Saved data entries:
────────────────────────────────────────
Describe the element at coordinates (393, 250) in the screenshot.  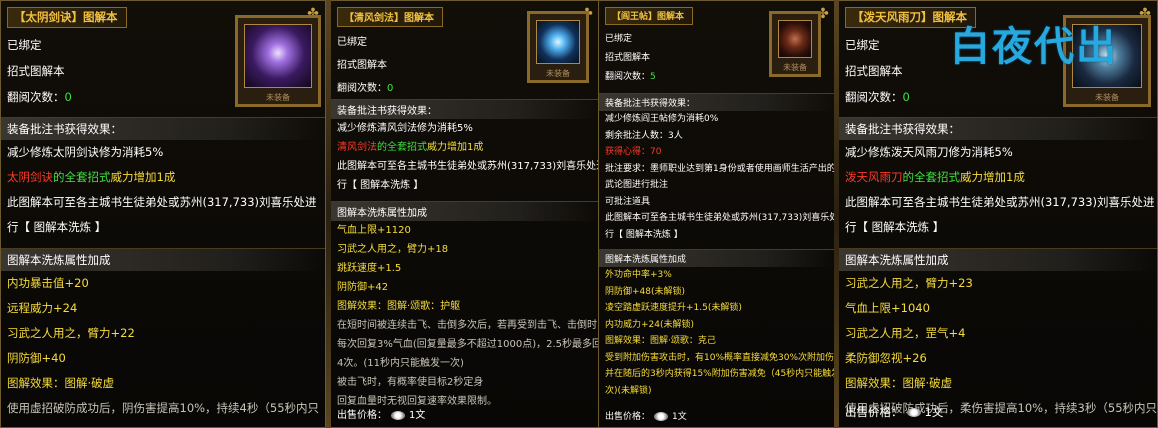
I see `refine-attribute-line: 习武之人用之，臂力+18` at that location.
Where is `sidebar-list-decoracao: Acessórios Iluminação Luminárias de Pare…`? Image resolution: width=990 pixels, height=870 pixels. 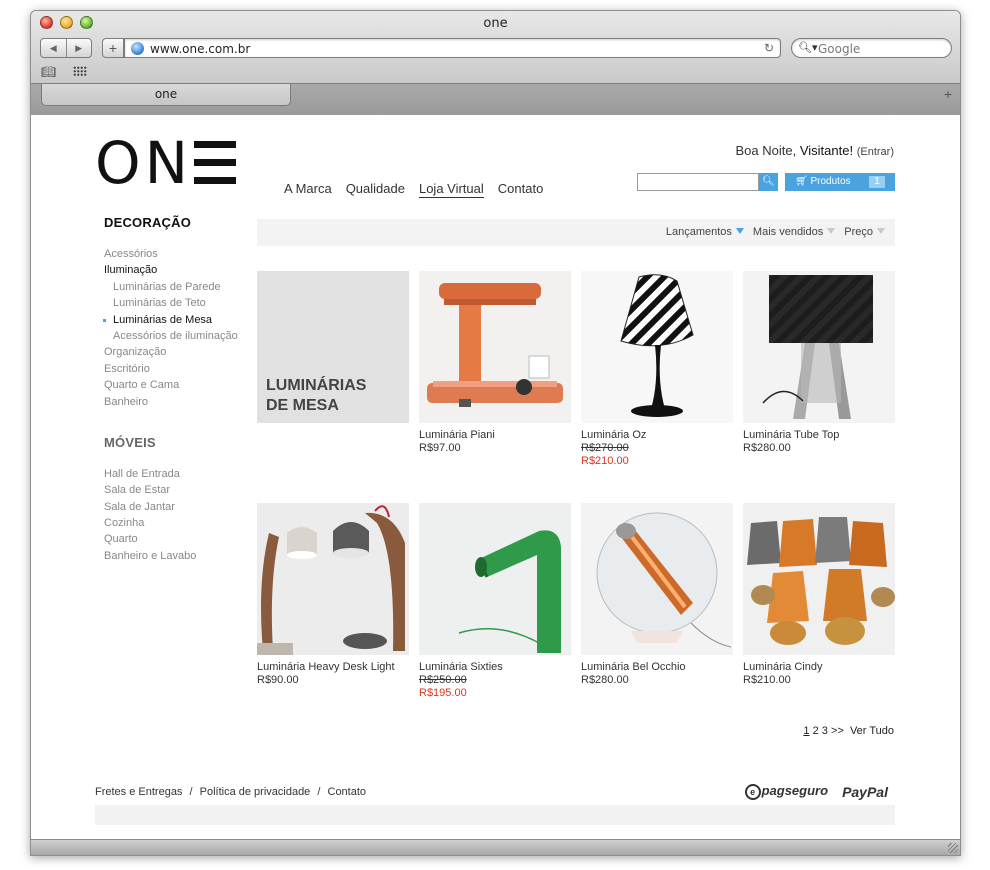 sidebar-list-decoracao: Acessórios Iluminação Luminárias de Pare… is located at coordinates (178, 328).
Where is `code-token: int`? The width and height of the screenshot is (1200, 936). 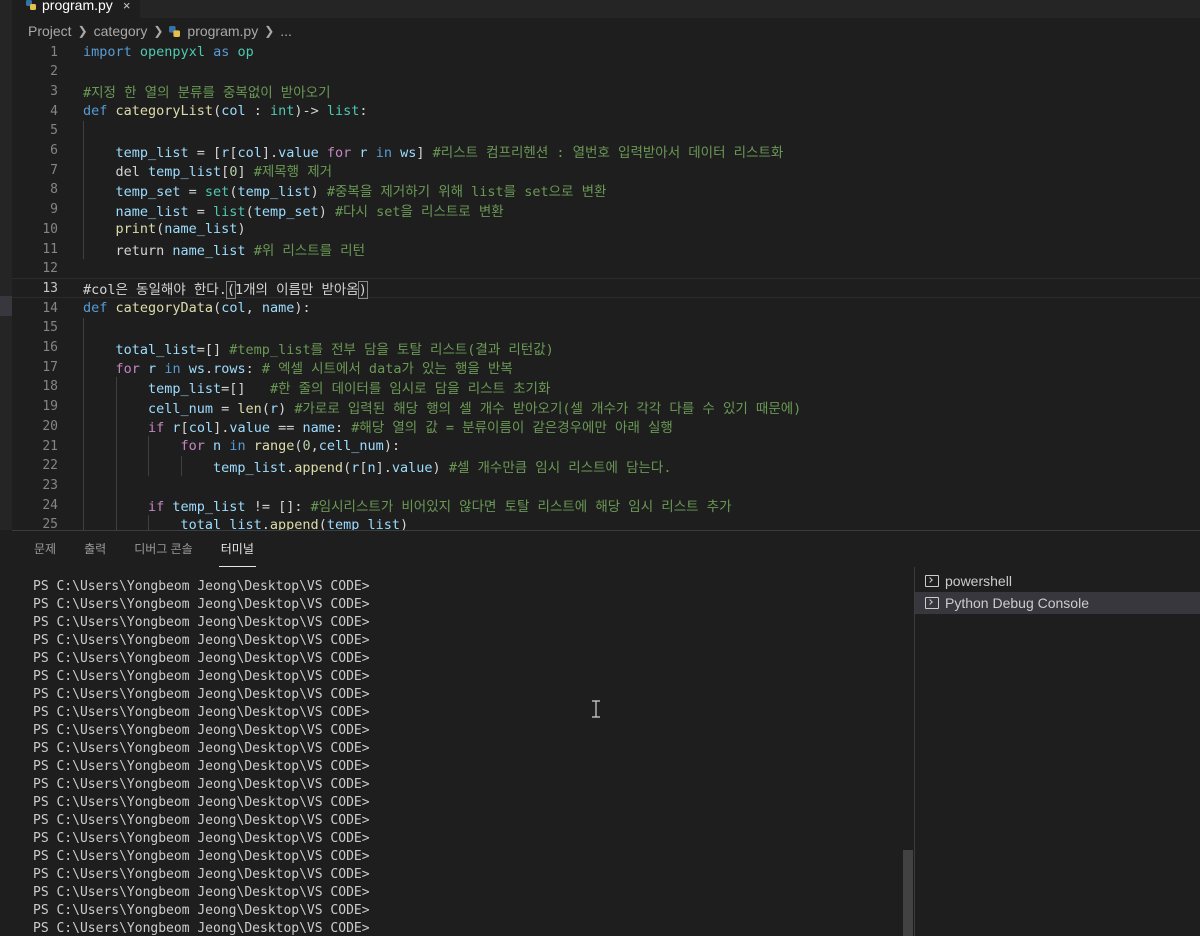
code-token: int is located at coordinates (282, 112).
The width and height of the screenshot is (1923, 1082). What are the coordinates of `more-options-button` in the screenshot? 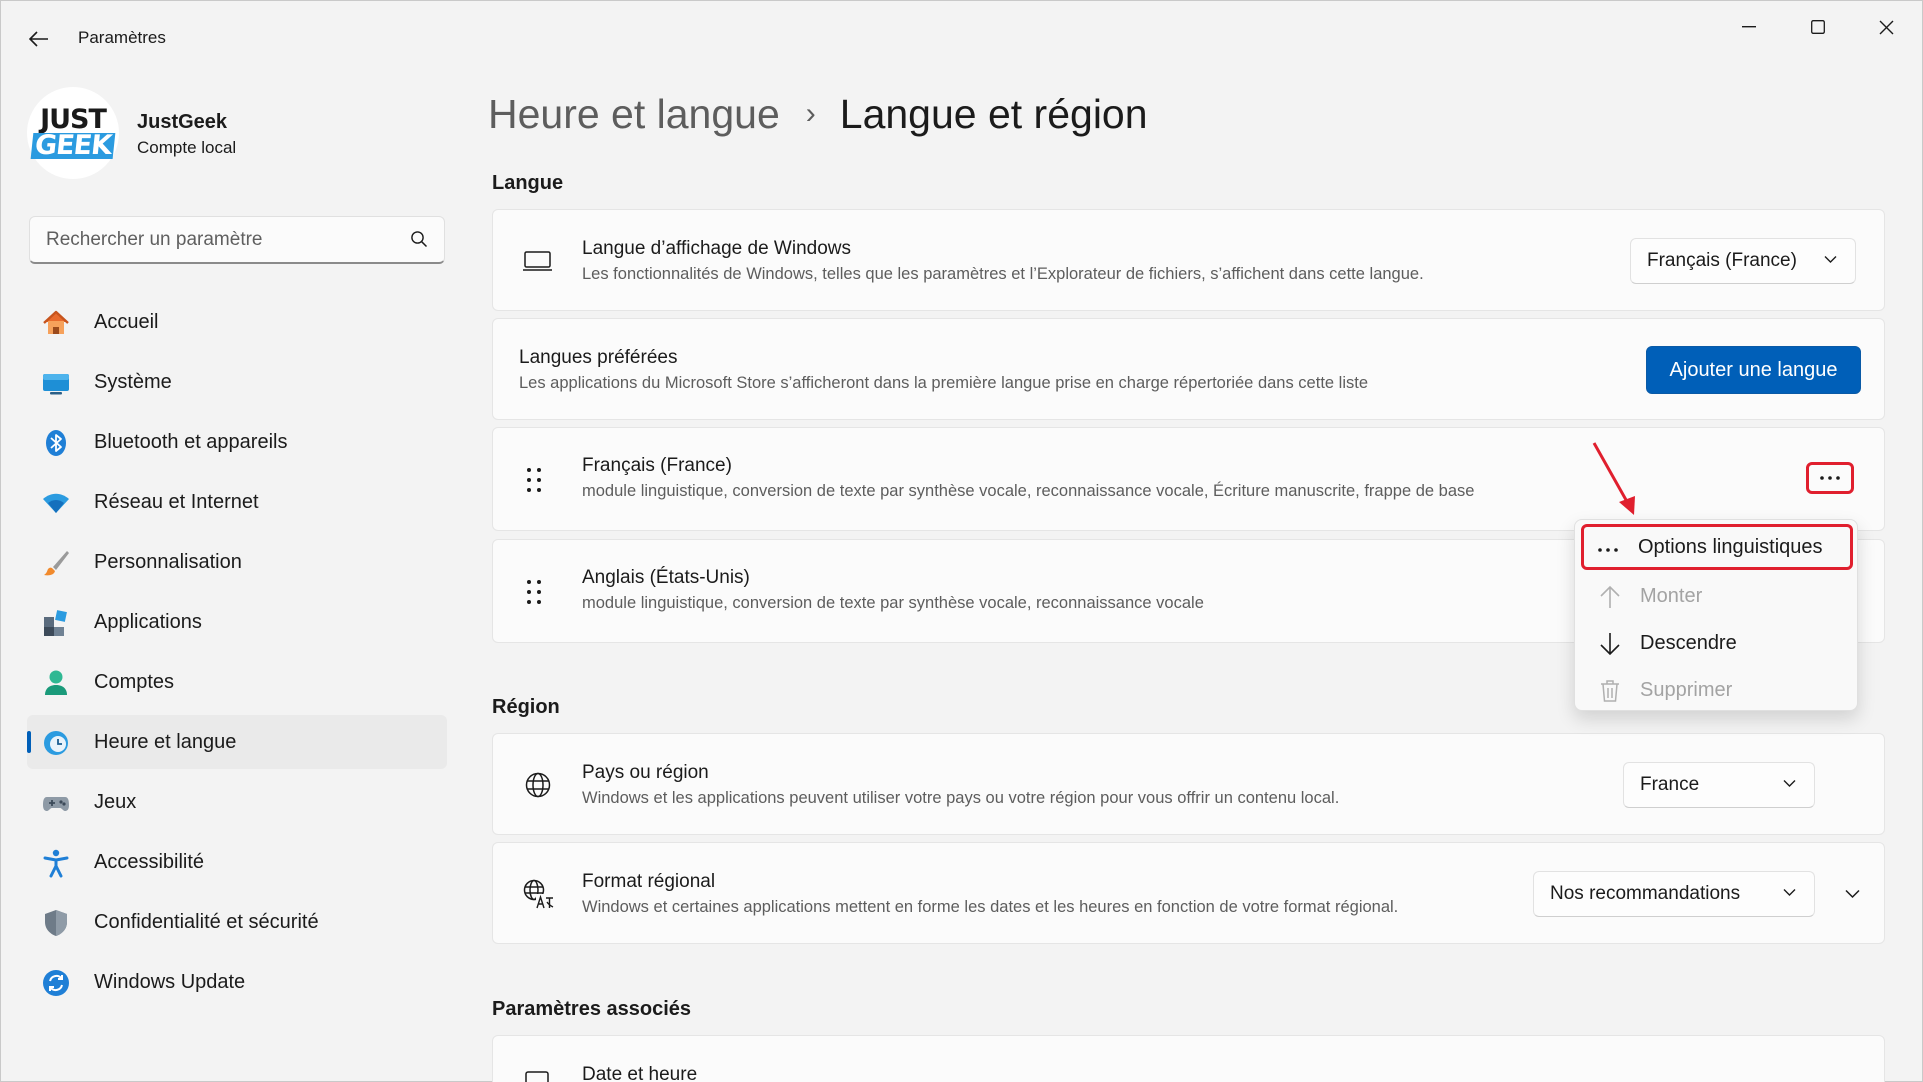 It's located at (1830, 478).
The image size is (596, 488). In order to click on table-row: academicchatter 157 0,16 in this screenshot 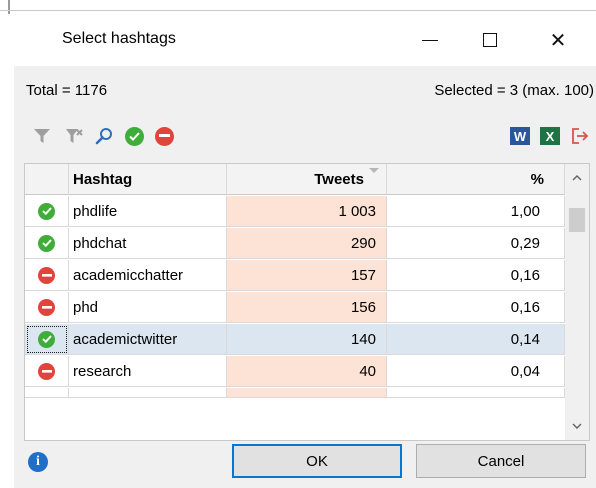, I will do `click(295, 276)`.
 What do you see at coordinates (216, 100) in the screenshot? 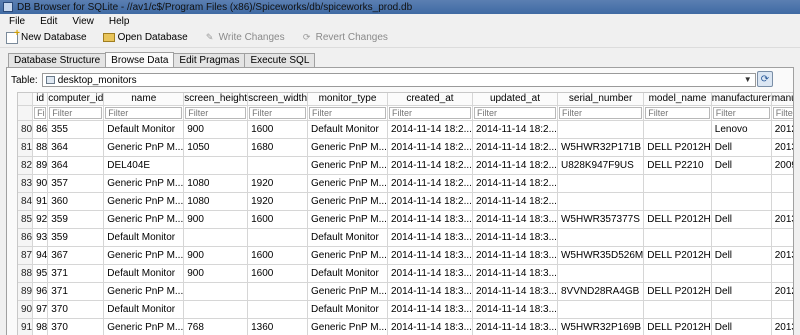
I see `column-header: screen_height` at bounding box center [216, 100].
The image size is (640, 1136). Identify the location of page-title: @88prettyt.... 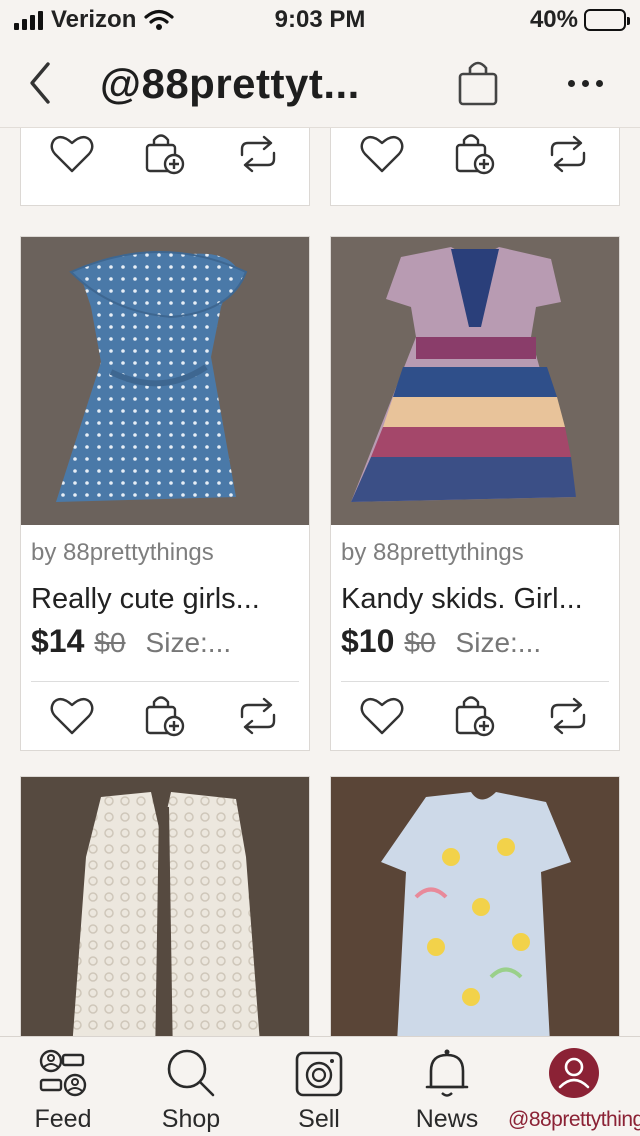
────────────────────────────────────────
**WHAT THIS TASK INVOLVES:** Rewrite the lines from the one containing "What do you" through the end of the entries, inclusive, as a numbered list with blank lines left out. Leave the pictures out.

**ANSWER BELOW:**
1.  What do you see at coordinates (216, 100) in the screenshot? 
2. I see `column-header: screen_height` at bounding box center [216, 100].
3. The image size is (640, 1136). Identify the location of page-title: @88prettyt.... 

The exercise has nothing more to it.